UPDATE:
Teplizumab to Delay/Prevent T1D Demonstrates Greater Efficacy

Building on last years’ extremely encouraging clinical trial with Teplizumab to delay/prevent the progression of T1D, Dr. Emily Sims (Indiana U) announced at the recent ADA conference even stronger results as they continue to track participants in the original study. Among those who have developed stage 3 symptomatic T1D, there is a 3 year delay in onset for the Teplizumab-treated group compared to the placebo group (60 months vs 24 months).  Additionally, 47% of the Teplizumab -treated group have still not advanced to Stage 3 compared to 16% of the control (last year’s results: 57% and 28%, respectively). All the participants were at Stage 2 (autoantibody presence, abnormal glucose response) at trial initiation, so some beta cell loss was already present. But, most encouraging, teplizumab-treated participants demonstrated a “striking reversal” in c-peptide decline in the 6 months following treatment, indicating some recovery of beta cell function.
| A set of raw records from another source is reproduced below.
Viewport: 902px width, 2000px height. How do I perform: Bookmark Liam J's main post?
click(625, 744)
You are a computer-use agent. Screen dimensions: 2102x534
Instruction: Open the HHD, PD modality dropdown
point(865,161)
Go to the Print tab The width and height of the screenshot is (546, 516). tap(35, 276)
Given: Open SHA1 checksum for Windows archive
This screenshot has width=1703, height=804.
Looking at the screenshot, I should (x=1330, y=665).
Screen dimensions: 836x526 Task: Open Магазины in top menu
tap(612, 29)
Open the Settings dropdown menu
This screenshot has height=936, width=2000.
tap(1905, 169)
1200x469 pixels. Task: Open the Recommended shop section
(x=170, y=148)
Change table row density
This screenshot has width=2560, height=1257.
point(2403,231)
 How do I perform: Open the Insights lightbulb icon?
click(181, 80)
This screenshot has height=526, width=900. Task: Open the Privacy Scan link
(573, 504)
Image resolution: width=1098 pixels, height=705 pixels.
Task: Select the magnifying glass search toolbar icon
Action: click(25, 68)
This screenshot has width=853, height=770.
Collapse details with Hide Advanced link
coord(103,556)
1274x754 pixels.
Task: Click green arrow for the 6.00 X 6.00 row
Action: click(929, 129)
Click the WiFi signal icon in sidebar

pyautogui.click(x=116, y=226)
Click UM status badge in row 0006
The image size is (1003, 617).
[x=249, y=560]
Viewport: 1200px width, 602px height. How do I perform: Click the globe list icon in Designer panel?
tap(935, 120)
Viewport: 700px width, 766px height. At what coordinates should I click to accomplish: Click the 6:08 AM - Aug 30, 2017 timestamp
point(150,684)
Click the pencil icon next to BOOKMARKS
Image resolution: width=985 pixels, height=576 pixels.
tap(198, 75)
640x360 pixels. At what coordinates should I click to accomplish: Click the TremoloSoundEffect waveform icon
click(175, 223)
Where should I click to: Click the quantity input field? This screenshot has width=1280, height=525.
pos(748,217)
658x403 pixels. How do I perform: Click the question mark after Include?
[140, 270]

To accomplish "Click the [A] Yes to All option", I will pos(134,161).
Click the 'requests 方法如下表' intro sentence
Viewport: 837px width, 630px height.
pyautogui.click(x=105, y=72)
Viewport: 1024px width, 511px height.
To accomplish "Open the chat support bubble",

Clinical trails are now progressing among newly diagnosed Stage 3 children (8-17), with Indiana U/Riley Children’s hospital in Indianapolis as one of the sites. The FDA has previously provided a Breakthrough Therapy Designation for Teplizumab, which should accelerate approval. Provention Bio, a company supported by the JDRF T1D Fund, is developing Teplizumab and it is possible that a FDA decision will be made by mid-2021.